After a fulfilling lunch with lots of interaction with the students all WCI participants gathered in a room where we started a discussion with some of the school’s teachers. We got to ask them questions about the school and they got to ask questions about the school systems in our different countries. This is where we were told that Ariake Shinsei gives students the opportunity to strive for whatever goal they have in life, as they are able to choose between 110 different subjects to study. I was really amazed by this and I think a concept like this would work quite well for some students in the Netherlands as well.

At the end of the day we were invited to visit the teppanbu, which is basically a baking club that makes Japanese pancakes.

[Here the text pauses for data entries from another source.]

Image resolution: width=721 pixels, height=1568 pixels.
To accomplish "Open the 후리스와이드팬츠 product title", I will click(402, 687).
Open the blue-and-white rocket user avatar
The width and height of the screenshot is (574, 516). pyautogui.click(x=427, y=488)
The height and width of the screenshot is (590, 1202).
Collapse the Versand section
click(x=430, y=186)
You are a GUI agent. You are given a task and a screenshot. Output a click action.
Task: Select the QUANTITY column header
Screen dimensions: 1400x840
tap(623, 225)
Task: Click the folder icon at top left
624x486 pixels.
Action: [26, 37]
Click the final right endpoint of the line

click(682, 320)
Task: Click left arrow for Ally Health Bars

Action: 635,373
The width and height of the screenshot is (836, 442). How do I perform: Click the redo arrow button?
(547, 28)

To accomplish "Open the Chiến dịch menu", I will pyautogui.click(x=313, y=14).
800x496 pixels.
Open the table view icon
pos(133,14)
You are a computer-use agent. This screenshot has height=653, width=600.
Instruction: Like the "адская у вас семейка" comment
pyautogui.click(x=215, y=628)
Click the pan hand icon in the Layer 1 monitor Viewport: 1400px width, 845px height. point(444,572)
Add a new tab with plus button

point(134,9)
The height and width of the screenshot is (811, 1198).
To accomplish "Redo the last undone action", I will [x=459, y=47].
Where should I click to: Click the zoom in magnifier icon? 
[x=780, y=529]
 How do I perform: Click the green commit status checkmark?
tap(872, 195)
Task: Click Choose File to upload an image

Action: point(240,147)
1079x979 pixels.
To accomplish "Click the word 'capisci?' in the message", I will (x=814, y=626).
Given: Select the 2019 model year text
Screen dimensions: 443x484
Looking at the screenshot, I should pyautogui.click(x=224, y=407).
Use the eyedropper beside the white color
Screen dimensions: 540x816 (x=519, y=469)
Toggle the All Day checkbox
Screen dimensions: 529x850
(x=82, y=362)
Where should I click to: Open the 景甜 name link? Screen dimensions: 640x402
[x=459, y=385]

The pancakes they made were unique to Omuta though. I was rather surprised to see how they put layer after layer after layer of weird topping combinations on the pancakes, these included bacon, seaweed, mayonnaise, shaved fish flakes and more. It didn’t exactly seem tasty to me, but it was pretty good after all.

Ariake blog post

On this day a lot of my expectations and thoughts were proven wrong, which I consider a good thing since it means I learned something. This was a very educational, crazy and fun day that left quite an impression on me, I’m already hoping to come back to Japan next year and experience this day again!

Daniel van Delft – The Netherlands

The way of tea

Date of activity: June 17th

Today was host-family day in Omuta. Host-family day is a day on which you enjoy your day with your host-family. Most host-families take you out to see famous or fun places in the area. but I stayed home. Although I stayed home, I think I had one of the most special experiences that day. I learned to perform the tea ceremony. The tea ceremony is a Japanese cultural activity in which you prepare green tea, macha, and present it to your guests. My host-grandmother, who also lives in the house, loaned me a kimono. She helped me to get all the parts of the kimono on the right place. I even wore an under-kimono (I am not sure how it is called) and tabi, which are white socks. My two host-sisters also wore kimono’s. One of my host-sisters, who is nine years old, was the host. She prepared the tea and presented it to us. After a while, they asked me to present the tea. This was a great opportunity. My little host-sister showed me how to do it. The tea ceremony follows a tight set of rules, even the way you hold everything and the place you put everything is decided. It was quite hard to perform the tea ceremony properly and neatly. And after a while my legs hurt from sitting on my knees. But it was very special to learn this piece of Japanese culture from my little host-sister. Especially, because the tea ceremony is not performed often by Japanese families, I am really grateful that my host-family let me experience this!